ĆWICZENIE = Przekształć w listę numerowaną wiersze rekordów od tego, który zawiera „Find the location”, do samego końca rekordów, włącznie z obydwoma krańcami. Puste wiersze pomiń i nie umieszczaj w odpowiedzi obrazów.

FRAGMENTY DANYCH =

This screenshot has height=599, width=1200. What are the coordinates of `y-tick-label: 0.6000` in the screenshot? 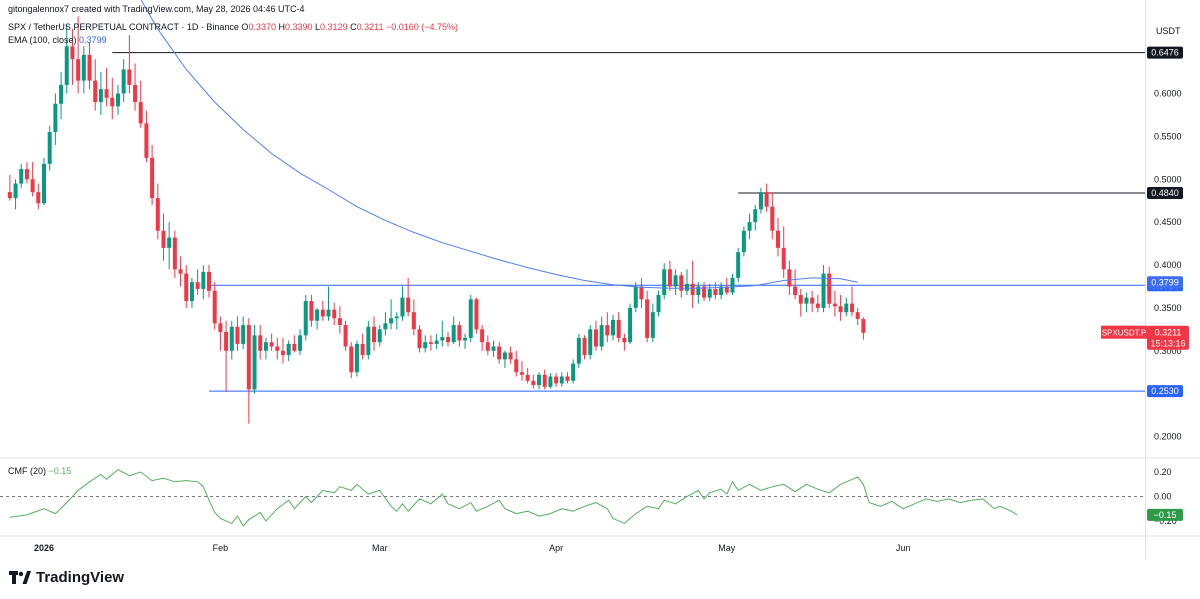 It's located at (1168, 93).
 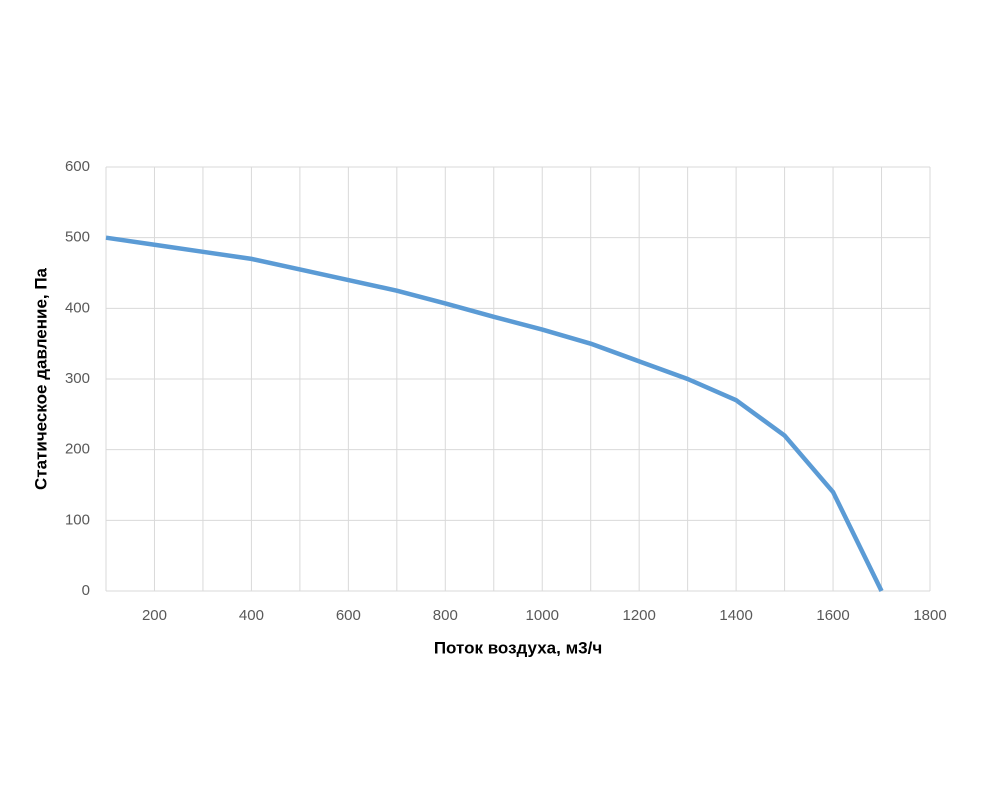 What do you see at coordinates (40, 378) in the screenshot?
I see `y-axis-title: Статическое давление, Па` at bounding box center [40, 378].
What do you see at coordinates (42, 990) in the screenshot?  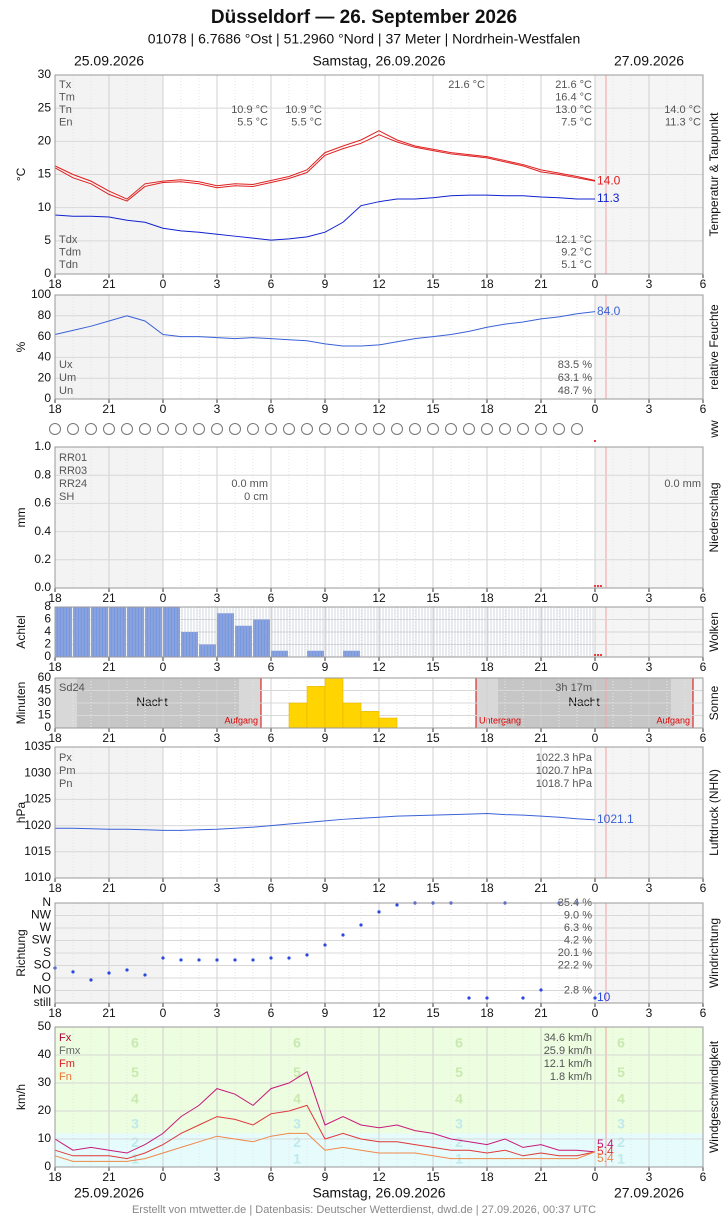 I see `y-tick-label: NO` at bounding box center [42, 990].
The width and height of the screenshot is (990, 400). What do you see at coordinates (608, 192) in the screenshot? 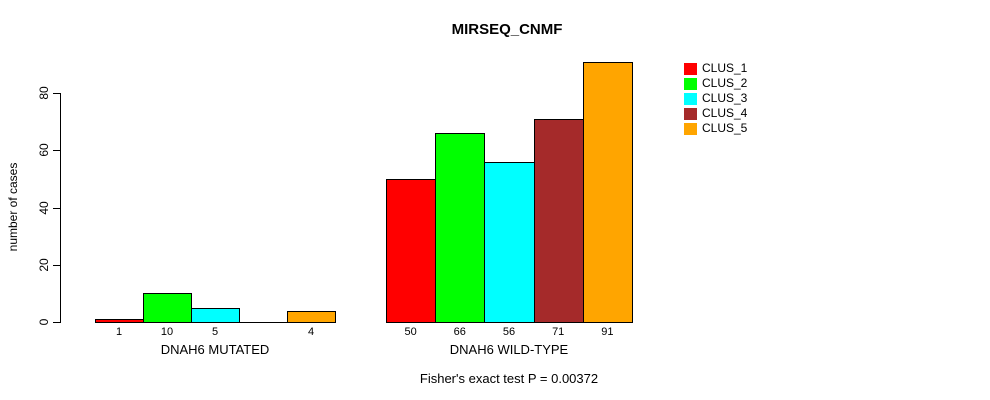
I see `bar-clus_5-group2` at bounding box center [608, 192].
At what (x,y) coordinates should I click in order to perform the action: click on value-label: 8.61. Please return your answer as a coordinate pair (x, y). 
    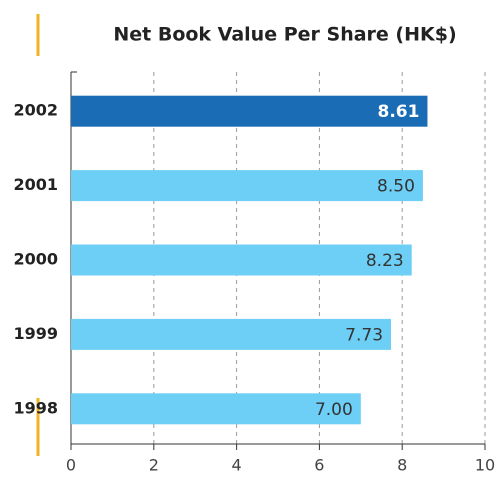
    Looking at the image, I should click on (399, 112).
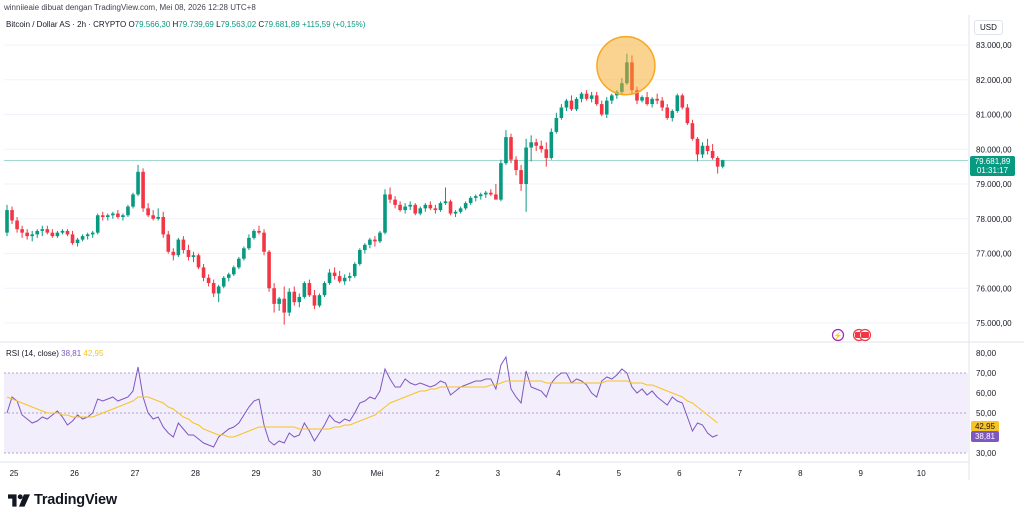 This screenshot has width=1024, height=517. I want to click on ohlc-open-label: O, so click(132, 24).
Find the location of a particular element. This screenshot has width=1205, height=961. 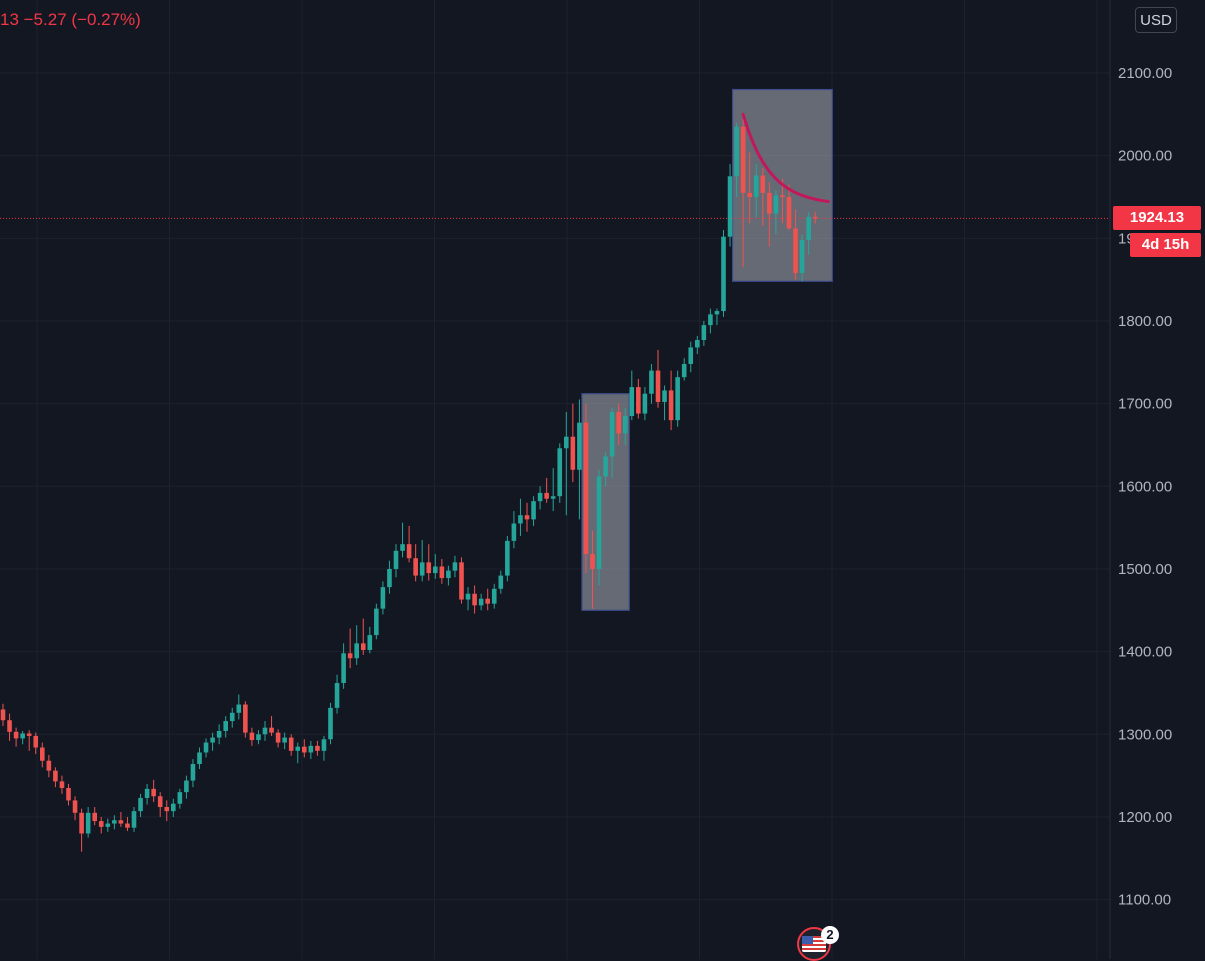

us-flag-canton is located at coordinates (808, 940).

ROZWIĄZANIE ZADANIA =
1. Find the location of a particular element. This screenshot has width=1205, height=961. 
2. us-flag-canton is located at coordinates (808, 940).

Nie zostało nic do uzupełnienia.